SQL Injection Goes Mainstream

Note to the web development world: even a mainstream media source like Time Magazine knows about SQL injection. Don’t you think it’s time you protected your web applications against it?

Last week’s issue of Time featured an article that focused on LulzSec‘s activities. In Hack Attack, author Bill Saporito went a step beyond most journalists covering web security by mentioning an actual technique: SQL injection.

SQL injection is a subclass of injection attacks, wherein a malicious user manipulates input so as to insert (or inject) a tag-along command into the application code. It’s #1 on OWASP’s Top Ten Vulnerabilities for 2010, in part because such vulnerabilities are:

  • Common
  • Easy to exploit
  • Have a huge payoff (i.e. devastating impact)

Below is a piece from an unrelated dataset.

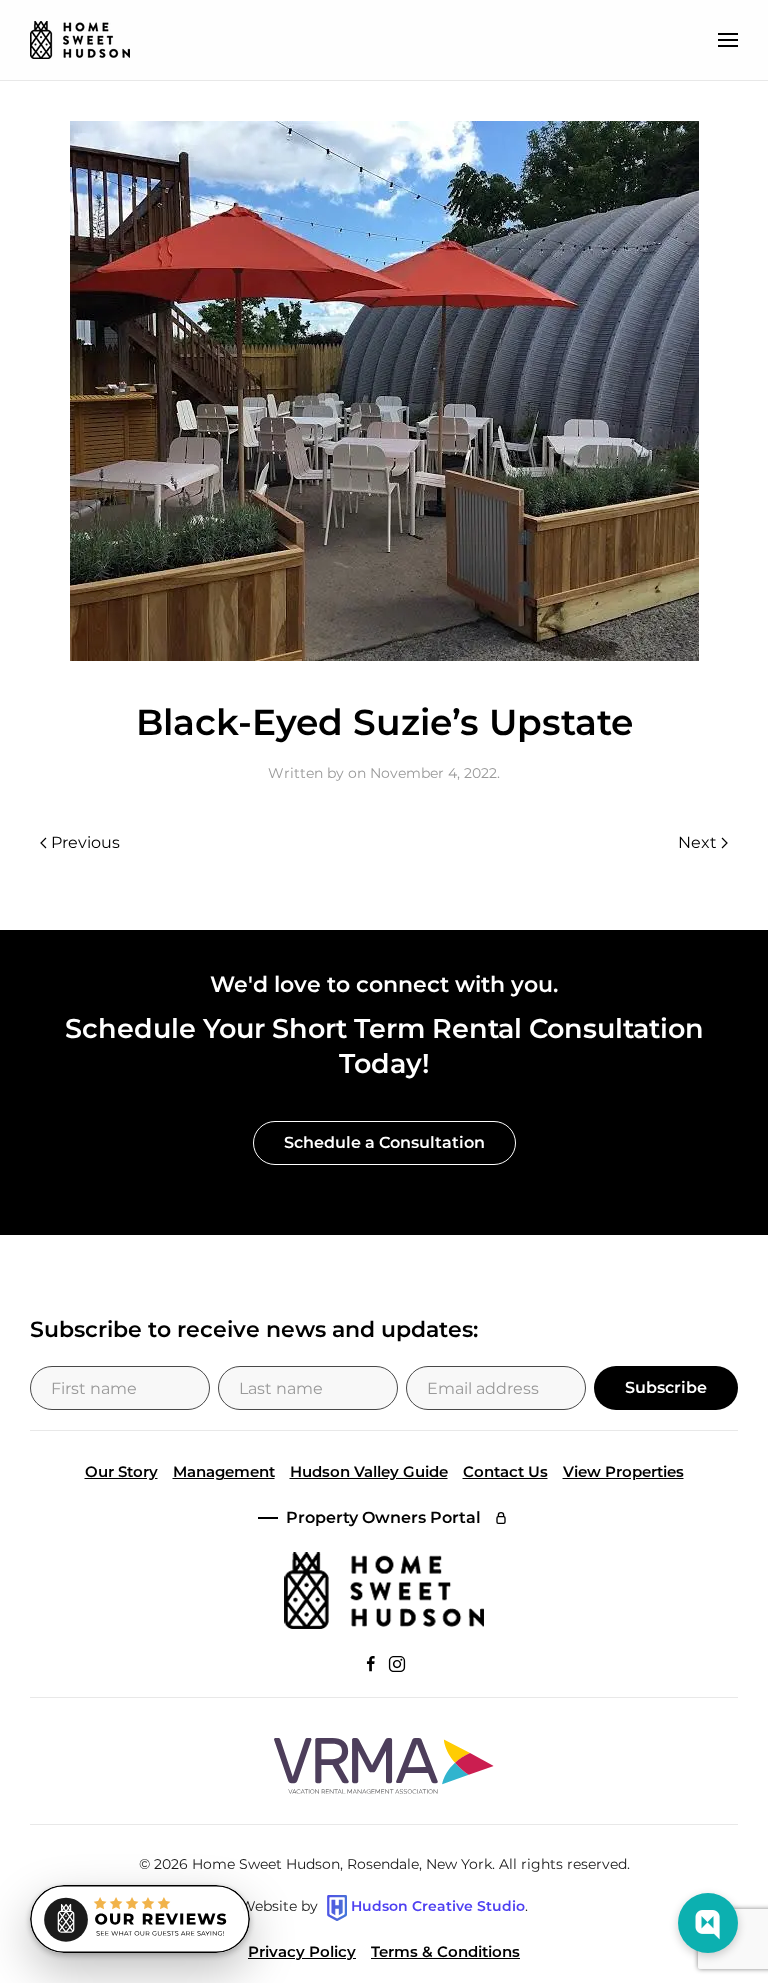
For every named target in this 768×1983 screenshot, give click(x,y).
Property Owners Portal (383, 1517)
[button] (728, 40)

Because it is so common and easy-to-exploit, there are a lot of automated tools that malicious users (often by way of compromised machines) use to scan sites and test them for vulnerabilities. If a vulnerability is found, the application may be targeted for further attacks. Basically, attackers are on the lookout for low-hanging fruit in the same way that thieves look for valuables sitting in plain sight in a parked car. Don’t take the car analogy too far, though: if someone breaks into your car, there will be broken glass and your iPod will be gone. If someone exploits a SQL injection vulnerability on your site, they may have all your user data (and more), with hardly a trace: entries in your access logs and error logs, which are too-often completely ignored.

As the joke goes, you don’t have to outrun the bear to avoid being mauled and eaten–you just have to outrun the other guy. One of the best ways to make sure your web application is not targeted for further attacks is to make sure the relatively simple SQL injection scanners don’t find any vulnerabilities.

SQL injection is fairly simple to defend against using parameterized input, and your development language of choice should have documentation on how to do this. OWASP also offers a SQL Injection Prevention Cheat Sheet. There are also automated tools to you can use to check your code for SQL injection flaws (such as QueryParam Scanner for ColdFusion), or test your site for vulnerabilities–also known as penetration testing or pen testing–such as the (currently out-of-date) SQL Inject Me add-on for Firefox.

Checking your web applications for SQL injection vulnerabilities is the first thing you should do, but it is hardly the last. Although fending off automated SQL injection attempts is definitely a good thing, there are many other categories of vulnerabilities, and a determined attacker will find them. Stay informed, and make sure you know what attackers are up to before you read about it in Time.